8 – No changes are suggested to the industrial, commercial and institutional rates from the original proposal. Industrial, commercial and institutional customers are already paying less than single-family dwelling customers for equal consumption under the old rate structure resulting in cross-subsidy between single-family dwelling and industrial, commercial and institutional users. As with the previous two concerns, reductions in this category would result in increases to other classes.
9 – Two changes were made to the proposal to reflect concerns that the industrial, commercial and institutional rates were not equitable across businesses.
The original proposal used the logic that one business license equals one water/sewer flat fee even if the building was shared. Charging businesses the same flat fee doesn’t reflect service size, fire flow requirements, number of bathrooms and potential access to consume.

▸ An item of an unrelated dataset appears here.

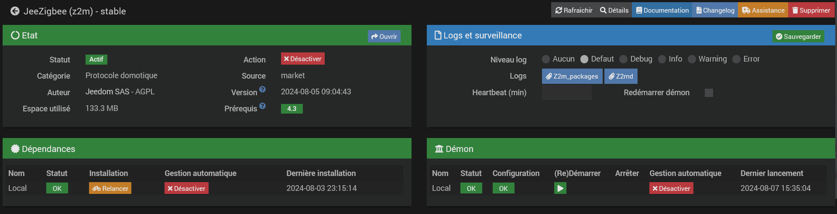Click the Assistance button

click(x=763, y=10)
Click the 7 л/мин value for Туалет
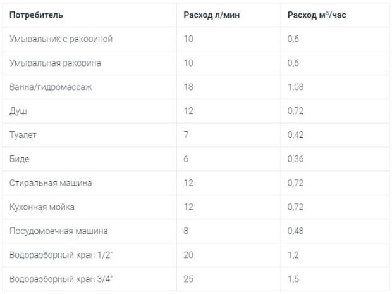The width and height of the screenshot is (392, 294). pyautogui.click(x=187, y=135)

The new proposal charges businesses with larger service sizes an additional charge. Larger connections would then pay an extra water connection fee starting in year two of the new rate program. The water flat fee would then be reduced for all industrial, commercial and institutional customers by $40 for years one through three.
10 – No changes were suggested to address the feeling that the rate structure was unfair for mixed-use buildings. To change this aspect would be a significant shift from the current billing system and the proposed rate structure. Staff felt that a change that significant would benefit from a further feedback period as some metered accounts would be significantly impacted as their rate increases based on service size would need to be exponentially higher to offset the smaller service sizes.